The most noticeable result, though, is in the relatedness WS dataset, in which FT_kb performs at baseline. Note that the baseline txt-based embeddings are supposed to have a better performance in WS due to their superior capacity for capturing relatedness relations, so we expect them to obtain better results than the FT_kb measurement. However, the incorporation of gloss relations (which are relatedness relations) when creating the wordnet-based corpora may have enhanced the capability of FT_kb embeddings to measure relatedness.

• FT_hyb embeddings: comparing the results of FT_txt, FT_kb, and FT_hyb embeddings, we find that the combination of the first two into the latter enhances their performance in similarity tasks for both languages across all datasets. FT_hyb also outperforms the baseline in all datasets, with only exception of RG in Spanish, likely due to its small size, as mentioned above.

In general, the three types of embeddings in this work have performed as expected with FT_hyb embeddings offering the best overall results. The quality of the embeddings in the Basque language has proven to be the best to date. Note that the excellence of the embeddings is critical in this work, as they are used to create the three semantic similarity measurements that constitute the core features of the dataset. Overall, all embeddings created in this work were deemed suitable for inclusion in the final dataset.

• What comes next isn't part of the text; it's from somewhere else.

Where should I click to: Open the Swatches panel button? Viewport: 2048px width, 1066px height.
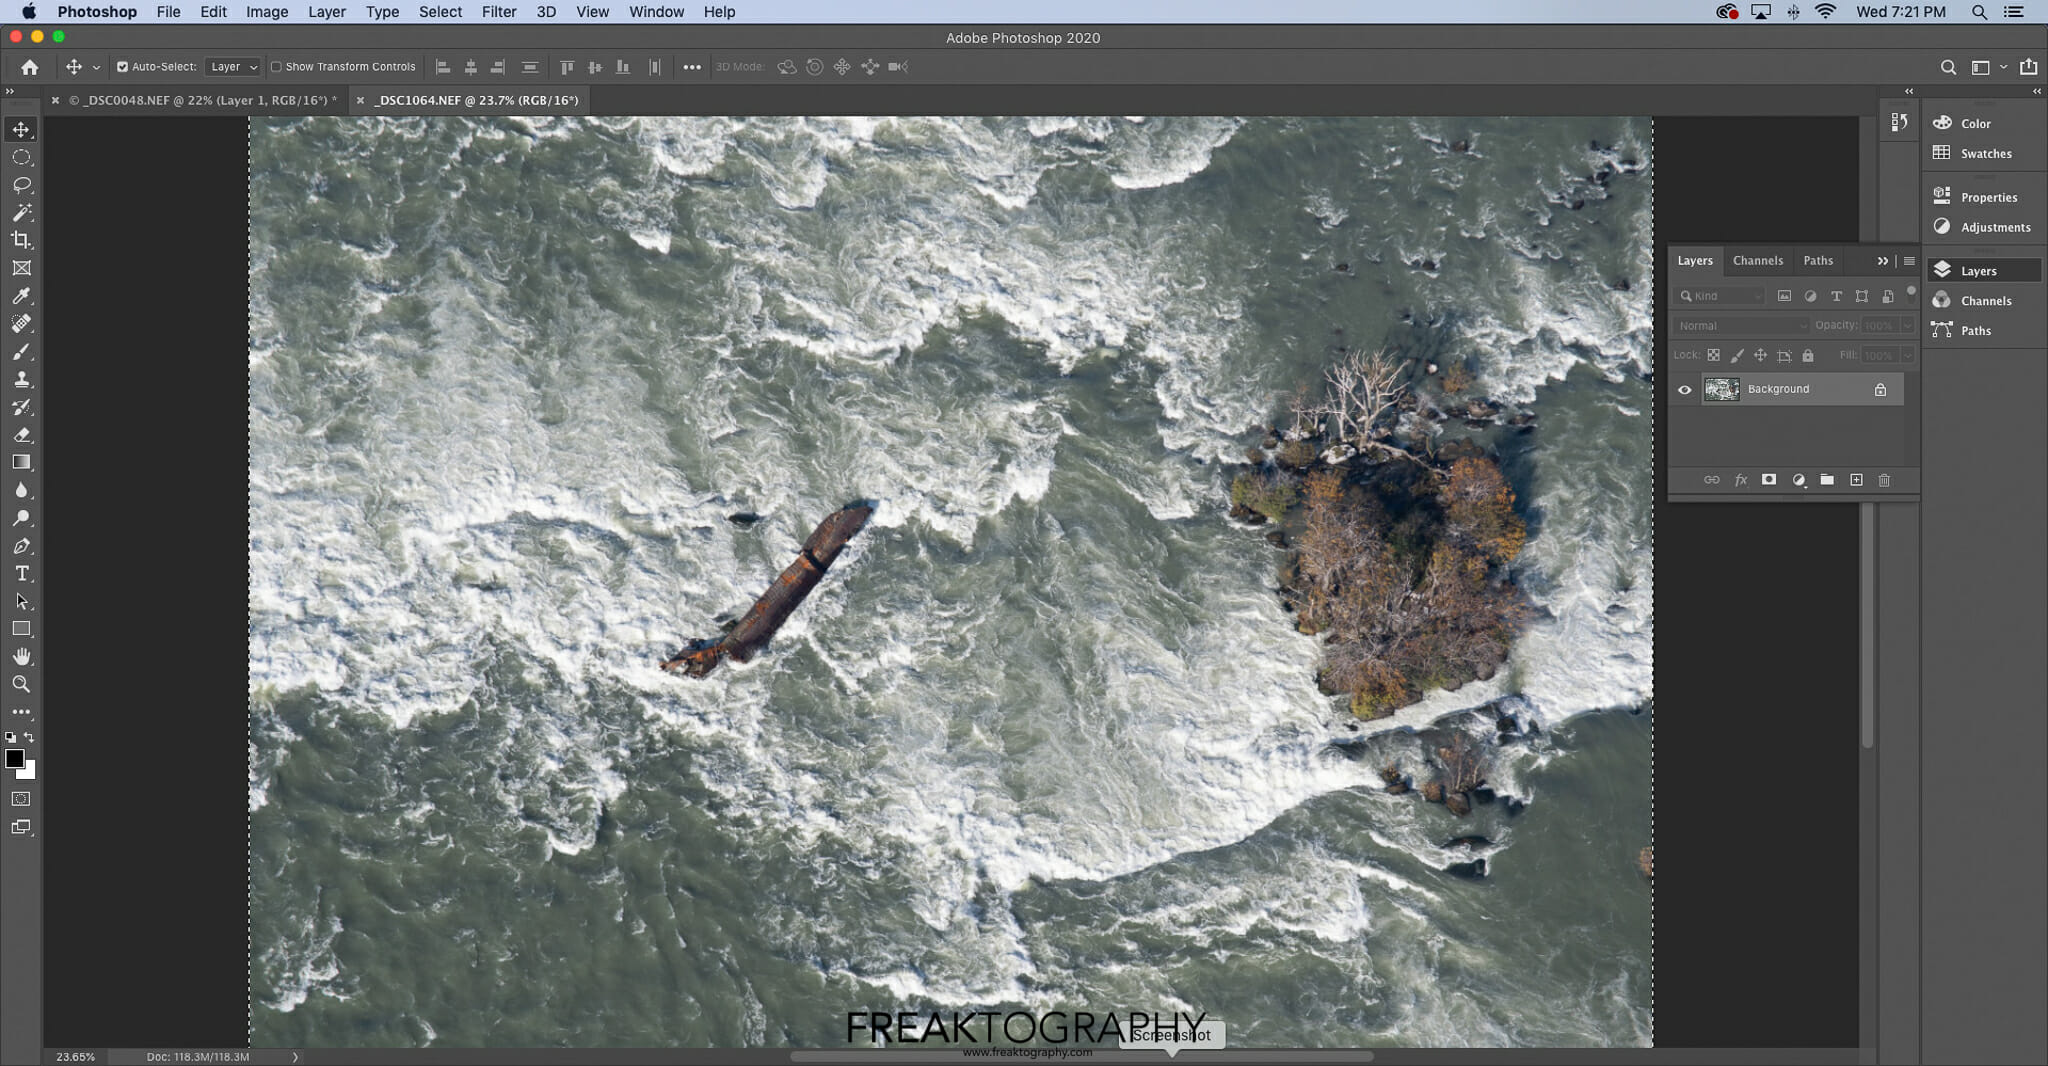(x=1974, y=153)
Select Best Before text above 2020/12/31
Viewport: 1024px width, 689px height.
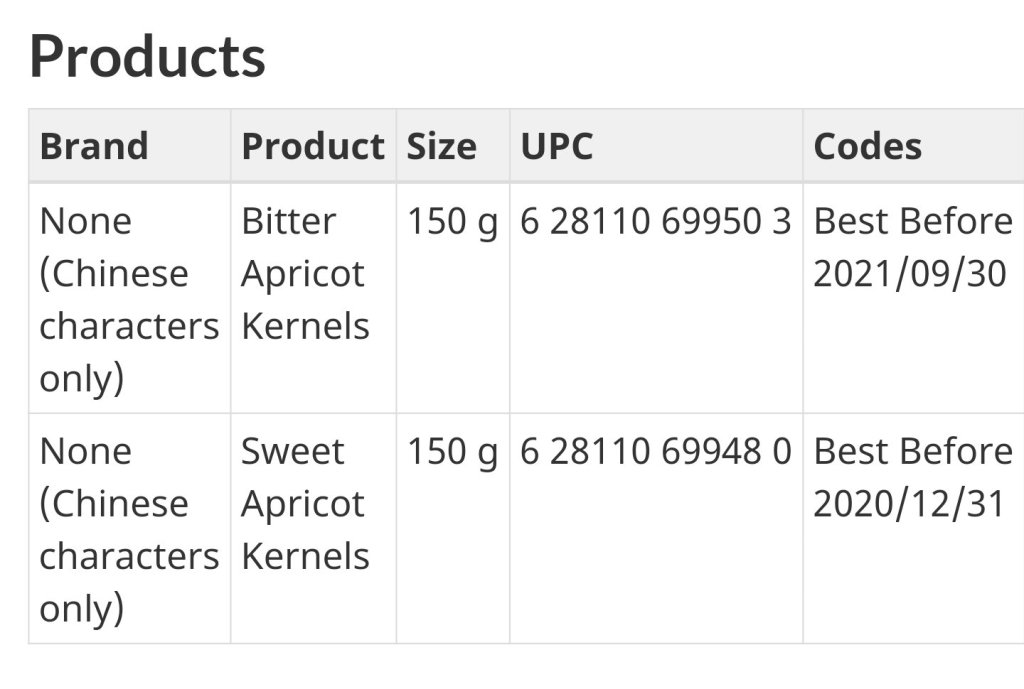click(913, 451)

5.3 Similarity measurement distribution

We also analyzed the similarity measurement values' distribution across the tree types of embeddings. Table 7 shows the percentages of semantic similarity values for all possible noun pairs classified along five different ranks. Only nouns with the three types of embeddings that match all four linguistic features are considered. The percentages presented in Table 7 show a bias toward lower-ranked similarity values for all types of embeddings in both Basque and Spanish. This is even more evident in the wordnet embeddings.

Table 7

Table 7. Percentages of word similarity values in the Basque and Spanish dataset across five ranges and three types of embeddings; text (FT_txt), wordnet (FT_kb), and hybrid (FT_hyb).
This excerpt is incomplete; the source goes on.